Os operários tomaram partido pela luta dos estudantes e centenas de fábricas foram ocupadas. No dia 13 de maio os trabalhadores convocam a greve geral, que levou cerca de 10 milhões de trabalhadores à paralisação. Diversos setores da sociedade francesa estavam de alguma forma ligados ao movimento que contestou o poder, as tradições e a cultura vigente, com várias intervenções com cartazes, boletins, jornais, grafites, frases de efeito e pixações, feitas por distintas organizações como os situacionistas e os anarquistas, agrupamentos trotskistas e maoístas e o enfrentamento direto com as forças do governo. O general veterano, Charles de Gaulle, então presidente, chegou a abandonar o país por um curto espaço de tempo, enquanto os estudantes declaravam a anarquia. O regime tremeu; porém, na volta do general De Gaulle, apoiado pelo exército, tudo iria mudar. O Partido Comunista Francês (PCF) e os sindicatos conclamavam os trabalhadores a voltar ao trabalho enquanto novas eleições foram convocadas. A vitória dos conservadores representou um fracasso pela falta de um projeto político revolucionário das organizações da esquerda francesa, que se encontrava sob hegemonia do PCF, de orientação stalinista.

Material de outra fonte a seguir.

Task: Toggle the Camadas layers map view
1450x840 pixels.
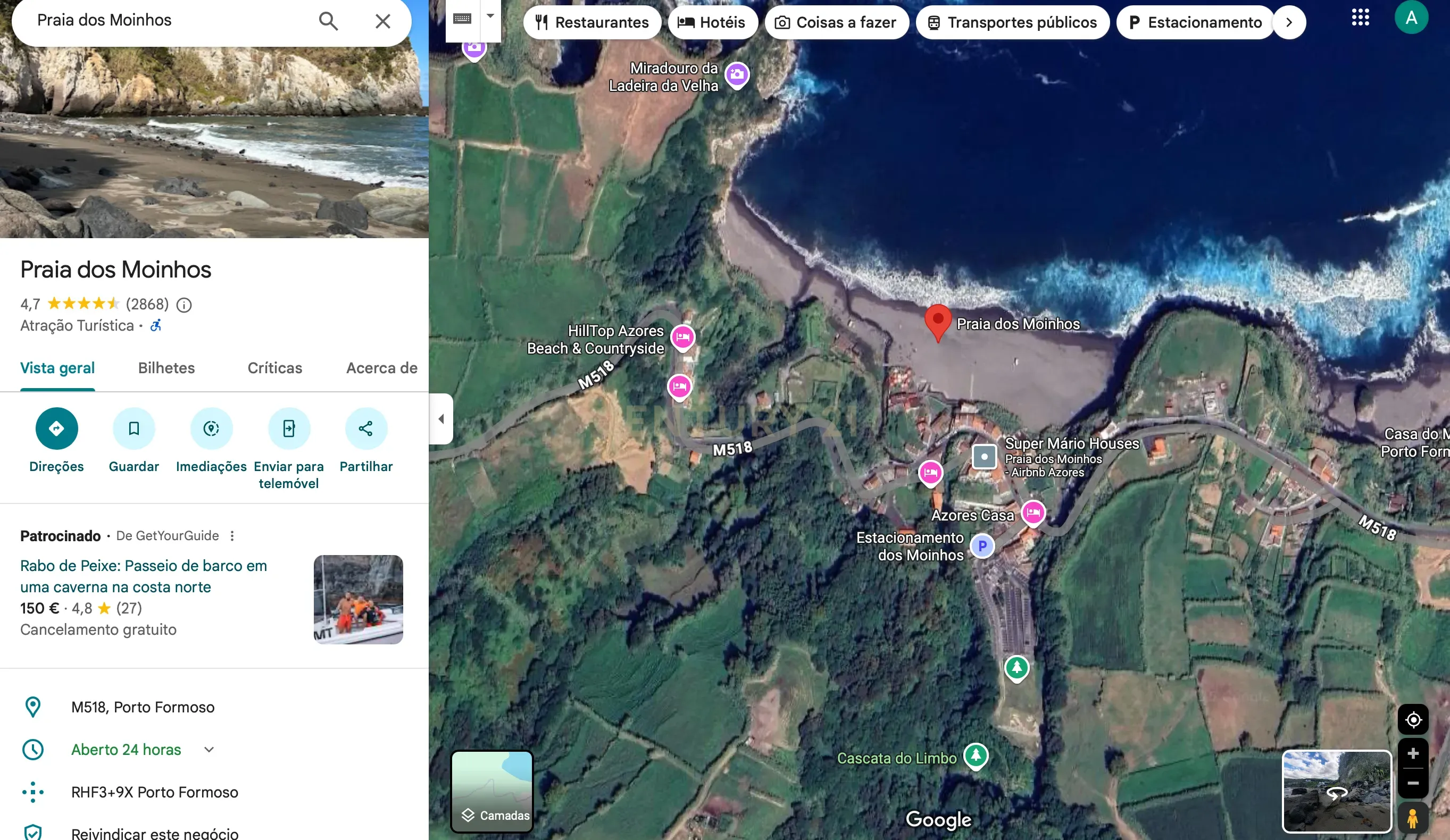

O Brasil e a Passeata dos Cem Mil

Rio de Janeiro, 28 de março de 1968, morria o estudante secundarista Edson Luís durante uma repressão policial a um protesto em frente ao restaurante “Calabouço”. 50 mil pessoas, entre trabalhadores, estudantes, intelectuais e artistas, foram acompanhar o enterro do jovem. Desde o início da ditadura militar, os conflitos entre estudantes e as forças policiais eram diárias nas ruas das principais cidades do país. No início desta guerra ao regime, a juventude configurava a mais forte oposição aos militares, dado que os políticos progressistas haviam sido cassados.


Em 26 de junho, foi realizada a Passeata dos Cem Mil, que contou com a adesão de parte dos setores religiosos, que exigiu o fim da censura, a redemocratização e o fim da repressão militar. A reação veio com o Comando de Caça aos Comunistas, o CCC, grupo de extrema-direita que, apoiado pelo regime militar caçava, atacava, torturava e assassinava qualquer sujeito considerado subversivo, entre eles, jornalistas, atores, músicos, líderes estudantis, intelectuais.
Mesmo com a proibição de greves durante o período de ditadura militar, a classe operária mostrava sua força perante o regime com as grandes greves dos metalúrgicos em Osasco/SP, que só terminaram com a invasão de tanques do exército e a paralisação e ocupação de fábricas realizadas por 16 mil operários, em Contagem/MG.


Os estudantes tentavam se rearticular. Em outubro, no 30º Congresso da União Nacional dos Estudantes (UNE) 1.200 estudantes foram presos, gerando mobilizações em todo o país. O coroamento do poder militar veio em 13 de dezembro com o Ato Institucional Número 5, o AI-5, que decretou o fechamento do Congresso Nacional e tornou legal a legislação por decreto-lei. Pode-se dizer que o ano de 1968 começou no Brasil em 28 de março e terminou em 13 de dezembro, quando todas as liberdades foram de uma só vez aniquiladas pelo poder autoritário.


A próxima movimentação de massas no Brasil viria a ocorrer somente em 1970, com o início do ciclo de lutas operárias no ABC paulista e com o movimento “Diretas Já”. Estas lutas culminaram com as concessões dos militares para o processo de redemocratização do Brasil, com a Constituinte, e as eleições diretas de 1985, dando início aos anos 90, marcados pelo triunfo da política neoliberal. A retomada neoliberal marcou uma profunda apatia política, que dura até hoje nos diversos setores da sociedade brasileira.